Try it ▸
Lines with "vertical" in the entries below: count them and reply with the number alone.

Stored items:
——————
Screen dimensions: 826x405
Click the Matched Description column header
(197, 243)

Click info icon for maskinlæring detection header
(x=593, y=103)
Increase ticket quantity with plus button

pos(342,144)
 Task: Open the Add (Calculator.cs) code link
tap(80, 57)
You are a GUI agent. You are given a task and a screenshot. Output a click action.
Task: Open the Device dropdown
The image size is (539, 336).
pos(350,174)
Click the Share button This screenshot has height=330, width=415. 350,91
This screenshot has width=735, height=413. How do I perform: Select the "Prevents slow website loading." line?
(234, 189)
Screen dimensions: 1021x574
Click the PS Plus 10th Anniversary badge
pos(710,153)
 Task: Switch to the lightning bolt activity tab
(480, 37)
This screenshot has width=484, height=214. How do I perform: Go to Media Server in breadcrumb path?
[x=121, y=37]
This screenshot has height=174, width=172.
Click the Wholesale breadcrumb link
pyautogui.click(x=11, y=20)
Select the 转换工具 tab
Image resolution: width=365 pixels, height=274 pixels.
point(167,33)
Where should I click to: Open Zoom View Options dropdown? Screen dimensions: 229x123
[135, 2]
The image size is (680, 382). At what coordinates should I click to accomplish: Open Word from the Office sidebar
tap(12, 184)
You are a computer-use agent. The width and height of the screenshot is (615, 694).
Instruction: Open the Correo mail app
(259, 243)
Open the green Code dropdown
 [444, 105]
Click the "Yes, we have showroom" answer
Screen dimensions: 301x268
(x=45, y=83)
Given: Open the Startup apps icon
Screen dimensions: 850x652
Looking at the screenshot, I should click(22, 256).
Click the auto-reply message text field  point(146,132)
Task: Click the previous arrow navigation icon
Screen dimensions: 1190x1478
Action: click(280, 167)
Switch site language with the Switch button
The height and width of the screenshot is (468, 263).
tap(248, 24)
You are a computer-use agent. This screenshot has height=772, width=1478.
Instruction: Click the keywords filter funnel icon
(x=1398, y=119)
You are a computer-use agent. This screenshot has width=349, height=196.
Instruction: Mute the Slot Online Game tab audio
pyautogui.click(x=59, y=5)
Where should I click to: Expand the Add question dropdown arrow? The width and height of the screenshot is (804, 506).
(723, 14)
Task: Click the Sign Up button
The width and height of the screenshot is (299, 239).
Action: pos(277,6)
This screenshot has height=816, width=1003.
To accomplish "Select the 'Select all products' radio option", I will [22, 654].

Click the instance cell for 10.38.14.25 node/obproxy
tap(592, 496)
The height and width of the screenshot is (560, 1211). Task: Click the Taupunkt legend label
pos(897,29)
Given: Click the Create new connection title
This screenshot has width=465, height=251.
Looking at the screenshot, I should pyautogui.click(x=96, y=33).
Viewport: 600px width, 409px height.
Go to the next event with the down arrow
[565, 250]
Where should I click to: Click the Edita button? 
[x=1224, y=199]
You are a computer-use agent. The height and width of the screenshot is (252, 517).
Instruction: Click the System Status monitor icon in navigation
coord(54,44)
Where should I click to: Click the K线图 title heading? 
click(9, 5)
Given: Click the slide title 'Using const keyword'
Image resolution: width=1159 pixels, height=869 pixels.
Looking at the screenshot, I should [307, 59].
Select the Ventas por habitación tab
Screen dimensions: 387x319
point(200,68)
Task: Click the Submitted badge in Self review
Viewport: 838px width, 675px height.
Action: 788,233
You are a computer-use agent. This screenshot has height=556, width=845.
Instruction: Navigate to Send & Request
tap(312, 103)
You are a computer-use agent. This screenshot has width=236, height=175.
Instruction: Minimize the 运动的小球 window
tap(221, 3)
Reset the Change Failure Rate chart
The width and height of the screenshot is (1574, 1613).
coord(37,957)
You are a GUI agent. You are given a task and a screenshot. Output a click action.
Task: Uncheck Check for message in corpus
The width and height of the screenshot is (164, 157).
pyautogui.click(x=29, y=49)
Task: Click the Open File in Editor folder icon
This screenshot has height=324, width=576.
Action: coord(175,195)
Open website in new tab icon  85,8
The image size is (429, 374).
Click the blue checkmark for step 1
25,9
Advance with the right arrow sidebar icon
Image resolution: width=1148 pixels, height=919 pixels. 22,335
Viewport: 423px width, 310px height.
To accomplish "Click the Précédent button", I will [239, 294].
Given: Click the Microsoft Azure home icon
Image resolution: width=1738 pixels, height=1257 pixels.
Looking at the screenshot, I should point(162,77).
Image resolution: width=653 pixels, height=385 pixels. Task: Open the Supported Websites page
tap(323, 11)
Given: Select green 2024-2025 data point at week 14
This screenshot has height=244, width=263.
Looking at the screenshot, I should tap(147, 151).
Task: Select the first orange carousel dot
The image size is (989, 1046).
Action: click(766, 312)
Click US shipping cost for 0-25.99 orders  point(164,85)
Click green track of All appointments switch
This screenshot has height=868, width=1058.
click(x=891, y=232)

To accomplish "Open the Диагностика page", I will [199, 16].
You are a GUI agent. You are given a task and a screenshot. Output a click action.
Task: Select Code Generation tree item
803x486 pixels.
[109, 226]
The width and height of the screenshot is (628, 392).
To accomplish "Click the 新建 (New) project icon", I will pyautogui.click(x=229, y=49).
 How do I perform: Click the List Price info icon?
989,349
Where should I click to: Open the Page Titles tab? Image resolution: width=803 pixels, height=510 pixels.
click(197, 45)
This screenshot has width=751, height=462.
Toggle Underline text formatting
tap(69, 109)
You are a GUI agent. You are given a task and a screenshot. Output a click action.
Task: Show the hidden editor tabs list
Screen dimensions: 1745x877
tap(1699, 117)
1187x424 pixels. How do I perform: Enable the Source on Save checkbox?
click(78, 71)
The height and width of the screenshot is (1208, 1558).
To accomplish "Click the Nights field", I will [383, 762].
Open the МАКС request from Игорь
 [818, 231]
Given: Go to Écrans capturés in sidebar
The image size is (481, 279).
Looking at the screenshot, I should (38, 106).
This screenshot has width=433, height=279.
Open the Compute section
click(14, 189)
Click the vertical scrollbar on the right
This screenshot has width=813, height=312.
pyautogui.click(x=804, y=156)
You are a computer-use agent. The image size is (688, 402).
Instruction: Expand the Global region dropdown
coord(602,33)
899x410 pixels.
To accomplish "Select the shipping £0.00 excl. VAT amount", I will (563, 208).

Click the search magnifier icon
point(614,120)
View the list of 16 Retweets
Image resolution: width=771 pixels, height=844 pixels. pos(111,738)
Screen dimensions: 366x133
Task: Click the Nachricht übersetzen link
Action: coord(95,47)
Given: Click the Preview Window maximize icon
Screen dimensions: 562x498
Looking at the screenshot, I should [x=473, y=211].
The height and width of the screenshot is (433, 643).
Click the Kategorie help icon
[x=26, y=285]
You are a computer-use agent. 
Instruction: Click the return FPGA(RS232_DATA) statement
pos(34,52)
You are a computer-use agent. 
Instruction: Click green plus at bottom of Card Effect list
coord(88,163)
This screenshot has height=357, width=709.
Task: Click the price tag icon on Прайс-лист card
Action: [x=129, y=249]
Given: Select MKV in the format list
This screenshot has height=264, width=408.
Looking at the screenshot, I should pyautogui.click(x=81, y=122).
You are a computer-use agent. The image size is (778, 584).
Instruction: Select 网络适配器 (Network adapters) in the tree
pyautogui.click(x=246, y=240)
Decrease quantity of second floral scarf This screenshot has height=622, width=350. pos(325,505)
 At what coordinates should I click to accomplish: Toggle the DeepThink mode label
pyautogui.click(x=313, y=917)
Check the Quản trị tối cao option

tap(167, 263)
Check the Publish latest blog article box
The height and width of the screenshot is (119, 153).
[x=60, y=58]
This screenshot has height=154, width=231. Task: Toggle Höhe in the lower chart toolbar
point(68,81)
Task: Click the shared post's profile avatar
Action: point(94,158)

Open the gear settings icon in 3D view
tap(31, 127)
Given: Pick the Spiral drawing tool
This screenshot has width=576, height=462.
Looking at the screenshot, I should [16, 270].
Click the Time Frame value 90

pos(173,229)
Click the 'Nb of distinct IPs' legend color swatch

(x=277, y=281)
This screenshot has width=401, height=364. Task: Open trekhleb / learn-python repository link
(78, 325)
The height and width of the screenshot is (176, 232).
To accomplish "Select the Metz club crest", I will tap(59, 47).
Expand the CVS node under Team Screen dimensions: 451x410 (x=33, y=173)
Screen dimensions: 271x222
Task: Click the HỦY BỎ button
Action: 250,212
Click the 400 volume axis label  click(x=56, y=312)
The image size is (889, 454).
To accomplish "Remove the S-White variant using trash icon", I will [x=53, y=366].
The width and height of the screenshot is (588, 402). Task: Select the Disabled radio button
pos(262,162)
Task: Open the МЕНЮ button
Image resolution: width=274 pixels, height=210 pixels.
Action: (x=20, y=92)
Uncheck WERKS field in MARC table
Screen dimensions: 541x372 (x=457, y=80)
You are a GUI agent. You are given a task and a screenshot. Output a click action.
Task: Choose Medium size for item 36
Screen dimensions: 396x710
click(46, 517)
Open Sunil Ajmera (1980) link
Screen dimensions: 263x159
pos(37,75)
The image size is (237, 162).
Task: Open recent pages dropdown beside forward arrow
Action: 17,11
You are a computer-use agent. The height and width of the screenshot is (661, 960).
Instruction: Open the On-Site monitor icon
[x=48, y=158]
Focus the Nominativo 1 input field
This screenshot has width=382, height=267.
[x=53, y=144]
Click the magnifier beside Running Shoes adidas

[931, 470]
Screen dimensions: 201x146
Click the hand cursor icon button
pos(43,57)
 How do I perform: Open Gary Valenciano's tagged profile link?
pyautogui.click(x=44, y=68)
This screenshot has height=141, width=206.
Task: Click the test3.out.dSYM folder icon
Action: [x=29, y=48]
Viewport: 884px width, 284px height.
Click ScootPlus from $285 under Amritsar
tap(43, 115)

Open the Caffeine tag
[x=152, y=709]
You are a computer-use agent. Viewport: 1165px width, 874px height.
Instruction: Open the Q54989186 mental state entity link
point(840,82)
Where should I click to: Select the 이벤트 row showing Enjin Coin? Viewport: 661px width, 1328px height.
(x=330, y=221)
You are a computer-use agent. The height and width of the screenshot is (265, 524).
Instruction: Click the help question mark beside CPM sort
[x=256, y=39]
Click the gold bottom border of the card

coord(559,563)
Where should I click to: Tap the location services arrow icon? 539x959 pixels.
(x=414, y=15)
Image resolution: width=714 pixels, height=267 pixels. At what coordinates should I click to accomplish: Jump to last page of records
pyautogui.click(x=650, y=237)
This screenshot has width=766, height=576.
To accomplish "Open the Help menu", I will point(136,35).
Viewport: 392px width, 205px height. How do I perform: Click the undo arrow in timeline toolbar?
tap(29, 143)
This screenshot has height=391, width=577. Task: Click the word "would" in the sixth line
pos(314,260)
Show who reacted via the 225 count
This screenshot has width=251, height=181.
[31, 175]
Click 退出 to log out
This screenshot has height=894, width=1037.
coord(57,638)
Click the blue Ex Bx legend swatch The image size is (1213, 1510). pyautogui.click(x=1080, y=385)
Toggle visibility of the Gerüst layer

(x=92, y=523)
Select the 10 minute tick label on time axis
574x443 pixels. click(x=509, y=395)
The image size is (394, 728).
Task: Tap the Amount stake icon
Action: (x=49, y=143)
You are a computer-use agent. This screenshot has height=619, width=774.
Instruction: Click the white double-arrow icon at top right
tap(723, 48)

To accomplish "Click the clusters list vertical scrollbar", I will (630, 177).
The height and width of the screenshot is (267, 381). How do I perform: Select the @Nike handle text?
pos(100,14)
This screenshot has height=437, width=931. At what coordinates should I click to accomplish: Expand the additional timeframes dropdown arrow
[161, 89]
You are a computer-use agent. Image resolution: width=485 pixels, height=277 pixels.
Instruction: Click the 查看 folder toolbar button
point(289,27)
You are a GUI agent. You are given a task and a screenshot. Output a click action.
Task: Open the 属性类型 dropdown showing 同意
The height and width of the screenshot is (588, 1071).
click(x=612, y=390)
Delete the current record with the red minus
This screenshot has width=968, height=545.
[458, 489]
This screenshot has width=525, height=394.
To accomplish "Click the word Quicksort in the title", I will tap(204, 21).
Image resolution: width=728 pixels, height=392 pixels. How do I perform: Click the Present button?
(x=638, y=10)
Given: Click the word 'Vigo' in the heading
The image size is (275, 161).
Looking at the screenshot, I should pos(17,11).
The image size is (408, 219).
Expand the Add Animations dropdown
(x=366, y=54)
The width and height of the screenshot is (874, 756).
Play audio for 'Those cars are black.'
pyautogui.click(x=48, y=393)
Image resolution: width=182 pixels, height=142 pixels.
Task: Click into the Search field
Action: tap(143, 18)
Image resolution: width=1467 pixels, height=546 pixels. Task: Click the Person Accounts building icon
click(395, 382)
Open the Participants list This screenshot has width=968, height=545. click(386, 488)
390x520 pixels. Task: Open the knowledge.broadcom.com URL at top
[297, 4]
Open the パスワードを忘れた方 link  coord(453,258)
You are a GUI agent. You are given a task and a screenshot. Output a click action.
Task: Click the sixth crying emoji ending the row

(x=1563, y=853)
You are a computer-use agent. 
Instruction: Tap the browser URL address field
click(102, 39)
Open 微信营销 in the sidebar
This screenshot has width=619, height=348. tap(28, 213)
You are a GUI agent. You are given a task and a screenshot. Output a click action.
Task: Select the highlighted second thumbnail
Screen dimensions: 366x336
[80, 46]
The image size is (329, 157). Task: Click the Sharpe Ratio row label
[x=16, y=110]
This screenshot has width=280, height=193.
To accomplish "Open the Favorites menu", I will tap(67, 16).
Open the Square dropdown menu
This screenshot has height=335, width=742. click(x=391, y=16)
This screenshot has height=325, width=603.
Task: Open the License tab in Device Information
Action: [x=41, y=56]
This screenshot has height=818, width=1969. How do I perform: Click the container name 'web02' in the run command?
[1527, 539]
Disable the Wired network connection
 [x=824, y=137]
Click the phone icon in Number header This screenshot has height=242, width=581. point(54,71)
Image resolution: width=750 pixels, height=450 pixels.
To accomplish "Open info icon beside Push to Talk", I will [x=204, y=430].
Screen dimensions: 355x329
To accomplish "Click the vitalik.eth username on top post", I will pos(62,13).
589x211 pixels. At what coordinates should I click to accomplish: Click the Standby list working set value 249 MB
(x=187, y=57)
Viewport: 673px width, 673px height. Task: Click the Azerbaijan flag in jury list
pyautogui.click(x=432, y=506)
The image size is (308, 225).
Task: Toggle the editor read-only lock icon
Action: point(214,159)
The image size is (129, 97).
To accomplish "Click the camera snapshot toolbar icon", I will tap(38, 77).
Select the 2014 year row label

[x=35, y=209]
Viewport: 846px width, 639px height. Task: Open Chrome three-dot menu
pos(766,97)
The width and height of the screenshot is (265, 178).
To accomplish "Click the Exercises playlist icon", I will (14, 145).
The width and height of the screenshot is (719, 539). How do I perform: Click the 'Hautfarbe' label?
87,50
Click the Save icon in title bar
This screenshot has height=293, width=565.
——————
Reply to the exercise ▸
2